WRITTEN EXERCISE
Copy the items below exactly, from the first line through the line containing "Action: (x=99, y=176)", including both ends.

>> START

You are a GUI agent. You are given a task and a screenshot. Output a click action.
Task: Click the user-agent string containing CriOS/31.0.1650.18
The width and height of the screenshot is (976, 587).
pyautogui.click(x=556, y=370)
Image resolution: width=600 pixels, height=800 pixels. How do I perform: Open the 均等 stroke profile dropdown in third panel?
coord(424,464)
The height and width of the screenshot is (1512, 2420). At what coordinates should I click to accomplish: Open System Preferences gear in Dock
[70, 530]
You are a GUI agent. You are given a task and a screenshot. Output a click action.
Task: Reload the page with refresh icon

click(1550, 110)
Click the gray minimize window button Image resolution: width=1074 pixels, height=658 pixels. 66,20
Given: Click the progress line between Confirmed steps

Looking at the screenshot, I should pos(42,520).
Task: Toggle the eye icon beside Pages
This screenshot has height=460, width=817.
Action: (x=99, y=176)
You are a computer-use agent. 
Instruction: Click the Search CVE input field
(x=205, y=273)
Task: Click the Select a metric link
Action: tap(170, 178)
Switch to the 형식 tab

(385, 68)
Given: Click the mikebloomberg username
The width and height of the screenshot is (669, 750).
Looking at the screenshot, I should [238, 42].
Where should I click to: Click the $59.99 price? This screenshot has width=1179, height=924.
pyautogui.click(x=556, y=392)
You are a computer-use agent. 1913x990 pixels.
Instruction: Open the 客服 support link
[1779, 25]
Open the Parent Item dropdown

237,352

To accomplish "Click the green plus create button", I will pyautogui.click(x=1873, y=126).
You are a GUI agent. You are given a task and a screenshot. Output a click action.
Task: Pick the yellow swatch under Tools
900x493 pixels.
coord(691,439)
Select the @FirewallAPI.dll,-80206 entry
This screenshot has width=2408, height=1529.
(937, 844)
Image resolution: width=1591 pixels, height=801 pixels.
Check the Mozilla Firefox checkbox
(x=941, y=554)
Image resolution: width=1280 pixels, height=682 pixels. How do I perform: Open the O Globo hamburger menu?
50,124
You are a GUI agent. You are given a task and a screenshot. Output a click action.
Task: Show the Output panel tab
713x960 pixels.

>> END

TASK SOLUTION
You are a GUI agent. You are given a task and a screenshot. Output a click action.
Task: Click the user-agent string containing CriOS/31.0.1650.18
The width and height of the screenshot is (976, 587).
pyautogui.click(x=556, y=370)
Image resolution: width=600 pixels, height=800 pixels. How do I perform: Open the 均等 stroke profile dropdown in third panel?
coord(424,464)
The height and width of the screenshot is (1512, 2420). At what coordinates should I click to accomplish: Open System Preferences gear in Dock
[70, 530]
You are a GUI agent. You are given a task and a screenshot. Output a click action.
Task: Reload the page with refresh icon

click(1550, 110)
Click the gray minimize window button Image resolution: width=1074 pixels, height=658 pixels. 66,20
Given: Click the progress line between Confirmed steps

Looking at the screenshot, I should pos(42,520).
Task: Toggle the eye icon beside Pages
This screenshot has height=460, width=817.
Action: (x=99, y=176)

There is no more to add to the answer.